Le Yoga, comme le thé dans la tradition du « Chanoyu » est une économie et une précision de gestes et de mouvements qui nous relient à l’instant présent.

Thé et Yoga augmentent la vigilance, l’acuité de notre conscience, et améliorent notre santé. Il y a complémentarité.

Prendre le thé, c’est « prendre le temps ». Ce temps que nous n’aurons jamais si nous ne décidons pas de le prendre. C’est donc également l’art devenu difficile de « s’arrêter » Dans notre monde bruyant et agité régi par la tyrannie de la vitesse.

Thé et Yoga n’opposent pas méditation et action, ils les conjuguent et les affinent. Faire une pause, se détendre, n’est pas une fin en soi, mais permet de mieux Controller « l’état de marche ».

Le thé, est l’art de la simplicité.

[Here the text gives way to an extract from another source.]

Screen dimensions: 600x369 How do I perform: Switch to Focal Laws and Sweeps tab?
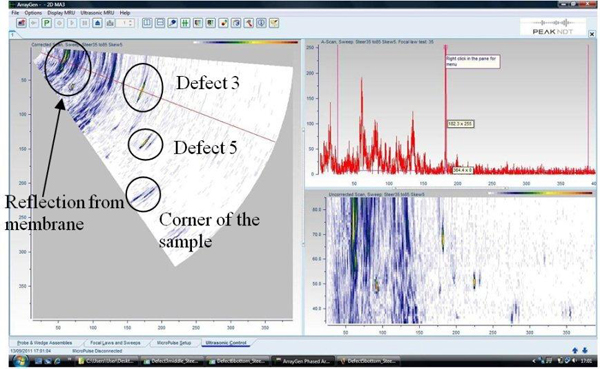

Le Yoga est aussi art de se désencombrer pour aller à l’essentiel. [2]

C.S

 

 

[1] Okakura Kakuzo : Le livre du Thé.

[2] Claude Sanson  :  « Thé et Yoga » au stade Blanchard (CE-Total) réalisé avec la participation de « L’Amateur de thé » et d’Izumi San maître de thé et musicienne (Koto),  Le 16 septembre 2010.